2.2.3 DeepMF feedforward

Once DeepMF has learned, we can collect the embedding representation of each user and each item in the CF RS. Therefore, all the existing itemID and userID in the RS dataset feed the trained DeepMF model, and their embedded representations can then be obtained. It can be done by making the feedforward prediction operation (top-right graph in Figure 3) on the trained DeepMF model.

$$\mathrm{We}\;\mathrm{let}\;E^\ast=\{<u,\overrightarrow e^u=\left[e_0^u,e_1^u,\dots,e_E^u\right]>,\forall u\in U\}\;\mathrm{be}\;\mathrm{the}\;\mathrm{set}\;\mathrm{of}\;\mathrm{embeddings}\;\mathrm{for}\;\mathrm{all}\;\mathrm{the}\;\mathrm{RS}\;\mathrm{users}$$
(11)
$$\mathrm{We}\;\mathrm{let}\;E^\ast(u)=\overrightarrow e^u=\left[e_0^u,e_1^u,\dots,e_E^u\right]$$
(12)
$${Let\;E}^{\ast\ast}=\left\{<i,\overrightarrow e^u=\left[e_0^u,e_1^u,\dots,e_E^u\right],\overrightarrow e^i=\left[e_0^i,e_1^i,\dots,e_E^i\right]>,\forall i\in I\right\}\;\mathrm{be}\;\mathrm{the}\;\mathrm{set}\;\mathrm{of}\;\mathrm{embeddings}\;\mathrm{for}\;\mathrm{all}\;\mathrm{the}\;\mathrm{RS}\;\mathrm{items}.$$
(13)
$$\mathrm{We\; let }\;{E}^{**}(i) ={\overrightarrow{ e}}^{i}=[{e}_{0}^{i},{e}_{1}^{i}, \dots , {e}_{E}^{i}]$$
(14)

2.2.4 Setting the dataset of the embeddings

Now, we collect the above embedding representations of all the itemID and userID in the RS to translate the set ‘S’ (5) to the set ‘R’ (15).

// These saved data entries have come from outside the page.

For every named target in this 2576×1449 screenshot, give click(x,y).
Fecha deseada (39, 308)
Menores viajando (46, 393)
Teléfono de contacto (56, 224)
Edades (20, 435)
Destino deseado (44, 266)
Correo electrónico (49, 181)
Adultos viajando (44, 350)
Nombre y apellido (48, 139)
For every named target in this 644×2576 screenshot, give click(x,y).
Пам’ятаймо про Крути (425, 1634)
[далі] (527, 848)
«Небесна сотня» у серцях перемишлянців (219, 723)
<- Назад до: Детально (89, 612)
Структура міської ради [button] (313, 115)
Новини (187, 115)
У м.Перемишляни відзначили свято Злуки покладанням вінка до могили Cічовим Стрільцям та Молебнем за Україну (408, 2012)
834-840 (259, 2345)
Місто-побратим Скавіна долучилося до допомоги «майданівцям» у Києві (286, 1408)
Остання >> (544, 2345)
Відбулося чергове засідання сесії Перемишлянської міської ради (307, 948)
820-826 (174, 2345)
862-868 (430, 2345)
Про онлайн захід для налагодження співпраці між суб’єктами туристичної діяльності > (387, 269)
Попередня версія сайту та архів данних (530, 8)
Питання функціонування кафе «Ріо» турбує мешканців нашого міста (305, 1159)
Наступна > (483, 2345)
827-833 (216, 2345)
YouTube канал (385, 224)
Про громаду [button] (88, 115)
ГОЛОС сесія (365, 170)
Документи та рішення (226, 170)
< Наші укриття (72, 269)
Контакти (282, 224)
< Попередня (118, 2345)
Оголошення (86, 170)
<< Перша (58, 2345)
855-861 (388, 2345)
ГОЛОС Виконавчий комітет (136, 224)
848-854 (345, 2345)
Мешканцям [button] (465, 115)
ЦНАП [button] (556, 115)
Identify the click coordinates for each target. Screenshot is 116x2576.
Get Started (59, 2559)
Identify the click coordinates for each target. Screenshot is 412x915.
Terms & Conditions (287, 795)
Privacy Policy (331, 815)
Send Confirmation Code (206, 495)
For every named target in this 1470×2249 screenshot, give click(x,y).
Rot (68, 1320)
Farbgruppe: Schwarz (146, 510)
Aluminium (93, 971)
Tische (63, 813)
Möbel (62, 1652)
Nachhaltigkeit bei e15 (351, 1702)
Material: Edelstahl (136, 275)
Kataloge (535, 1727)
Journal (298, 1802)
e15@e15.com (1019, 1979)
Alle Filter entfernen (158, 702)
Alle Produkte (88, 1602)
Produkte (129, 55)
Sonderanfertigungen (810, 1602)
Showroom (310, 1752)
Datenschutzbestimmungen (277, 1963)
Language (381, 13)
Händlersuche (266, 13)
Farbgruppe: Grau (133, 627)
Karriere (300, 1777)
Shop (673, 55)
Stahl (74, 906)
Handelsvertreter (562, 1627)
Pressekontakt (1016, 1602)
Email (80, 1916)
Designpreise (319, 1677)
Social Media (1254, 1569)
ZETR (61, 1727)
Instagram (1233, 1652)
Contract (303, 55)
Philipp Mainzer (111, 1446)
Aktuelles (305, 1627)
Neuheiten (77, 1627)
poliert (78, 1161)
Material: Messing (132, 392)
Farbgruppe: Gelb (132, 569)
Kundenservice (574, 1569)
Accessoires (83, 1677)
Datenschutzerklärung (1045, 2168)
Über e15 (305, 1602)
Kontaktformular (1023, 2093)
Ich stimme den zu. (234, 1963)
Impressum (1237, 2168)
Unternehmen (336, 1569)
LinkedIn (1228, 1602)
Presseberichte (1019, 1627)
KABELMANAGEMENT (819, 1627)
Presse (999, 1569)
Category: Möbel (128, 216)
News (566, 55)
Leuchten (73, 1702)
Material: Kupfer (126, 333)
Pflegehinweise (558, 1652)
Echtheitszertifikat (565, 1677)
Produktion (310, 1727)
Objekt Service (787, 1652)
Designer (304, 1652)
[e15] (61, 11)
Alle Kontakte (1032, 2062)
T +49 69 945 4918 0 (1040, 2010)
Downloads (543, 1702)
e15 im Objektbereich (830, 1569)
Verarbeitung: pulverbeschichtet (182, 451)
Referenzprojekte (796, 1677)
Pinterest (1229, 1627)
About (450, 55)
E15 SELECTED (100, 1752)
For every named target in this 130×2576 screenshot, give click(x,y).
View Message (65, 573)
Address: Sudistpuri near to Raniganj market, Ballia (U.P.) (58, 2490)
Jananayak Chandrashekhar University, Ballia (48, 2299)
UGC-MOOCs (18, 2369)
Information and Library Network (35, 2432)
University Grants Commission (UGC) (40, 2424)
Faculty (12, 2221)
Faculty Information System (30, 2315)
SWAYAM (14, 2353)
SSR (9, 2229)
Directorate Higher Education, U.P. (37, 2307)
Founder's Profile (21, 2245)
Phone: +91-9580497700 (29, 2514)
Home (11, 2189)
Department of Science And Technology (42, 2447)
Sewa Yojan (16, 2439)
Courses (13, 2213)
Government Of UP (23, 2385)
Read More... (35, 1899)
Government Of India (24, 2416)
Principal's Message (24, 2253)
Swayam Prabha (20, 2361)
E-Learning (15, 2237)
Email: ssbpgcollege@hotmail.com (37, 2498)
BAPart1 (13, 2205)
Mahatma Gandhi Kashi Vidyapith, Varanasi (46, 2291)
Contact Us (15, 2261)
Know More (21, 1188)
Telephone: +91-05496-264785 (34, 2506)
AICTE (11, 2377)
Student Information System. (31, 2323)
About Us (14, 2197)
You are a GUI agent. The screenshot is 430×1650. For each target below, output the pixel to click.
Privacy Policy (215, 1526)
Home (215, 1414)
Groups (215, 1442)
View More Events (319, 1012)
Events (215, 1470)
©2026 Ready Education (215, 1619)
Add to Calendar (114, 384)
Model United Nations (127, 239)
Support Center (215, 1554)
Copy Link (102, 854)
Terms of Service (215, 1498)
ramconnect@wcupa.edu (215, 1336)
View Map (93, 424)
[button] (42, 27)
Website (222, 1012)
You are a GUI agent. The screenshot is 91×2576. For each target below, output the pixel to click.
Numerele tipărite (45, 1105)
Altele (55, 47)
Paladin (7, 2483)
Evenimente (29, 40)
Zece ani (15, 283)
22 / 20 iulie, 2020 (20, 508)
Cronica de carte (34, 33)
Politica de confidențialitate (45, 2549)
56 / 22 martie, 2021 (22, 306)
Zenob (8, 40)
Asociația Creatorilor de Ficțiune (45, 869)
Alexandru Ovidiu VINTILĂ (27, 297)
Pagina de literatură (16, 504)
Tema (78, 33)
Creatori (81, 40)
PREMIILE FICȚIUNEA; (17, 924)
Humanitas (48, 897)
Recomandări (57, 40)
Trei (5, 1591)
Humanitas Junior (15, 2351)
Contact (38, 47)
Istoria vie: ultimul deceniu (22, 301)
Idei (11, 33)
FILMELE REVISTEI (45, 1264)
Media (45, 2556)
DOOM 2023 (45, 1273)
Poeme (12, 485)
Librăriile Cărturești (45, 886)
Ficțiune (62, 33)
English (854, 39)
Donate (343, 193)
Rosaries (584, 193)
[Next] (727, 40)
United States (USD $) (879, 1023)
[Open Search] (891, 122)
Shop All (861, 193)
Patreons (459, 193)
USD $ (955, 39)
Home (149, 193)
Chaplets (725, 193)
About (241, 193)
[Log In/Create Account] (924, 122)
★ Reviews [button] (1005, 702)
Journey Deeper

The set ‘R’ is the embedding-based dataset version of the original RAW dataset.

We let

$$R=\left[{<E}^\ast\left(u\right),E^{\ast\ast}\left(i\right),v>\right],\forall{<u,i,v>}_j\in S\;\mathrm{be}\;\mathrm{the}\;\mathrm{embedding}-\mathrm{based}\;\mathrm{dataset}\;\mathrm{of}\;\mathrm{real}\;\mathrm{samples}$$
(15)

2.2.5 WGAN training

The core concept of the GAN methodology is to jointly train a generator model and a discriminator model. Once the architecture has been trained, the generator model creates new samples that follow the distribution of the training samples. The discriminator model attempts to differentiate between real samples and generated ones. This is a min-max optimization problem of the form:

\({Min}_{G}{Max}_{D}({\mathbb{E}}_{x\backsim {p}_{data}}\left[{\text{log}}D\left(x\right)\right]+{\mathbb{E}}_{z\backsim {p}_{latent}}\left[{\text{log}}(1-D\left(G(z)\right)\right])\), where \(G: \mathcal{Z}\to \mathcal{X}\) is the generator model, which maps from the latent space \(\mathcal{Z}\) to the input space \(\mathcal{X}\); \(D: \mathcal{X}\to {\mathbb{R}}\) is the discriminator model, which maps from the input space \(\mathcal{X}\) to a classification value (real/fake). \({\mathbb{R}}\to {\mathbb{R}}\) is a concave function. The above formula is the optimization function, the expression that both networks (generator and discriminator) try to optimize. G aims to minimize it, whereas D wants to maximize it.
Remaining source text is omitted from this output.